The landscape of treatment for newly diagnosed multiple myeloma is evolving rapidly, with clinicians increasingly looking toward “quadruplet” therapies to deepen patient responses. A significant step forward has arrived with the results of the EMN24 IsKia trial, which evaluated the efficacy of combining isatuximab, carfilzomib, lenalidomide and dexamethasone in newly diagnosed multiple myeloma patients who are eligible for autologous stem cell transplantation.
For patients facing this complex plasma cell malignancy, the goal of treatment is not just the reduction of cancer cells, but the achievement of a state where the disease is undetectable by the most sensitive tests available. The IsKia trial specifically targeted this goal, comparing a four-drug regimen against a standard three-drug approach to witness if the addition of a CD38-targeting monoclonal antibody could significantly improve outcomes.

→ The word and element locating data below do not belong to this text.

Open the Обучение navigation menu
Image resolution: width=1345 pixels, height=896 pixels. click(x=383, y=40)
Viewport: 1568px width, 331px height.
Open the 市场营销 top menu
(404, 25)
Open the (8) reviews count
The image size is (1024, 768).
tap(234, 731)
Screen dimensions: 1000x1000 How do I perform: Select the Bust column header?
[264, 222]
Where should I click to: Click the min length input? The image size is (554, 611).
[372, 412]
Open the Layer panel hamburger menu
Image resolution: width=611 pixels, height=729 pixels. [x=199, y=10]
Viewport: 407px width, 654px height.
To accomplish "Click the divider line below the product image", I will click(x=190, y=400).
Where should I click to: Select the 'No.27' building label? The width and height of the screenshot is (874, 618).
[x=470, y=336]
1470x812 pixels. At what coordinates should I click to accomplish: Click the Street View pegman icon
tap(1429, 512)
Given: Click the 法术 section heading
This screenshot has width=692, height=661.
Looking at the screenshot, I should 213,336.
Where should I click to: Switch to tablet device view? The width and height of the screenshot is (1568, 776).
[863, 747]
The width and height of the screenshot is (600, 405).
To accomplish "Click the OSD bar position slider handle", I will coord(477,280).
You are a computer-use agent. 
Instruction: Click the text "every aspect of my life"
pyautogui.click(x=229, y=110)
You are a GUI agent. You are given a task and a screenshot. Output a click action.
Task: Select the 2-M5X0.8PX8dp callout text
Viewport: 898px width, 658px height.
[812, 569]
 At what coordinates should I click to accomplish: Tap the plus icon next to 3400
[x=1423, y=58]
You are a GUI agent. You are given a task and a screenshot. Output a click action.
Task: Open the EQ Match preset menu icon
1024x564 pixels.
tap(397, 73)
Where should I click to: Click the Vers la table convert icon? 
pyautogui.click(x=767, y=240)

The findings, published recently in Nature Medicine, indicate that the quadruplet approach—referred to as Isa-KRd—leads to significantly higher rates of measurable residual disease (MRD) negativity compared to the KRd triplet. This suggests that the combined force of these four agents can clear the bone marrow of myeloma cells more effectively, potentially setting the stage for more durable remissions in transplant-eligible patients.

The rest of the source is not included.